A prenuptial agreement protects assets in the event of a divorce. Couples that use this legal document trust the paperwork will serve its purpose. But do they always work? As recently discovered by one couple, there are situations when an individual can successfully challenge a prenuptial agreement.
Court case provides an example: Allard v. Allard and prenups in Michigan
In Allard v. Allard, the Michigan Court of Appeals essentially dissected a prenuptial agreement. One party presented the prenuptial agreement, also known as an antenuptial, to the signing party ten days prior to the marriage. He stated he would call the wedding off unless she signed the agreement. The party presented with the document signed the agreement two days before the wedding. Some additional facts of consequence include the party to sign the agreement did not have independent legal counsel review the agreement on her behalf and there was a stark financial difference between the two parties.
Sixteen years after the wedding, the couple divorced. One party presents the prenuptial agreement to the court. The parties argue about the validity of the document. Was there coercion? Undue influence?

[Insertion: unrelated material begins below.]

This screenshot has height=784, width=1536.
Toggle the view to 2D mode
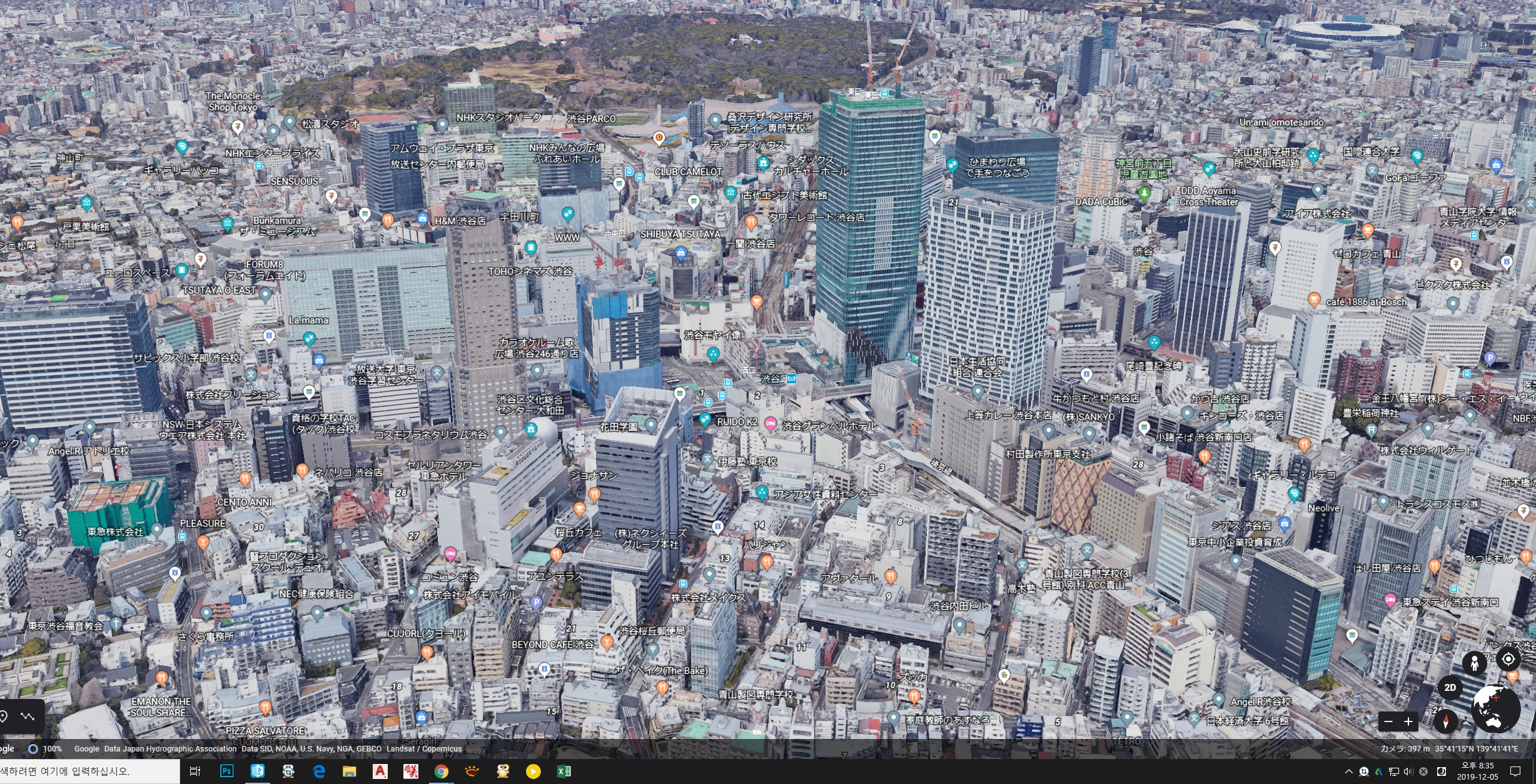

Litigation eventually heads to the Michigan Court of Appeals where the court states the agreement is valid.
The case does not end there. The agreement is valid, but the court begins dissecting the provisions. Ultimately, the court removes a provision that made it impossible to seek ownership of separate property assets in the event of a divorce. This results in a new precedent. In the past, such provisions were allowed. Now, prenuptial agreements can no longer waive an individual’s ability to “invade separate property assets.”
Lesson for married or soon to be married couples: Draft prenuptial agreements wisely
It is important to note that prenuptial agreements are still valid in Michigan. The case provides an example of the importance of legal counsel when drafting a prenuptial agreement. A failure to draft wisely and abide by all the rules that govern these documents can result in unintended consequences. An attorney experienced in these matters and the application of Michigan law can mitigate the risk of any surprises.